Isso não é uma previsão do futuro. É a realidade atual de muitos ambientes acadêmicos. E há um agravante: embora os textos gerados por IA sejam, muitas vezes, bem redigidos e organizados, erros conceituais podem, e frequentemente ocorrem.
A inteligência artificial pode:
- Citar jurisprudência inexistente;
- Atribuir doutrinas a autores incorretos;
- Elaborar raciocínios aparentemente lógicos, mas juridicamente absurdos.
Um aluno que não tenha internalizado a base teórica com profundidade será incapaz de identificar esses erros, e, ao exercer a advocacia, poderá reproduzir falhas técnicas que prejudicam seus próprios clientes.

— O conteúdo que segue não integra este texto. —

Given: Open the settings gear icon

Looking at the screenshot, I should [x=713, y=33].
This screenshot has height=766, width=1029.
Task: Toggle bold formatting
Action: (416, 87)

A responsabilidade civil do advogado, o risco reputacional e até mesmo a falha em concursos públicos são efeitos colaterais silenciosos do uso imprudente da IA. Se formação jurídica for substituída por uma sequência de comandos, o resultado será previsível: profissionais inseguros, dependentes e perigosamente confiantes e textos que mal compreendem.
A tecnologia como aliada estratégica
Não se trata de proibir a IA, isso seria uma forma de ignorância. O verdadeiro ponto é: quem forma o operador da IA?
O aluno que aprende a empregar a inteligência artificial como suporte para elaboração do raciocínio jurídico, e não como um substituto, terá uma vantagem significativa no mercado. Esse será o novo "jurista estratégico": ágil, crítico e analítico. Contudo, esse perfil será uma minoria. A maioria permanecerá composta por advogados de prompt - profissionais superficiais que dependem da IA como muleta e não como instrumento.
Conclusão
No decorrer do tempo acadêmico e na complexidade real da vida jurídica, se sobressairão aqueles que aprenderam antes a pensar. E pensar, neste século, será o verdadeiro diferencial.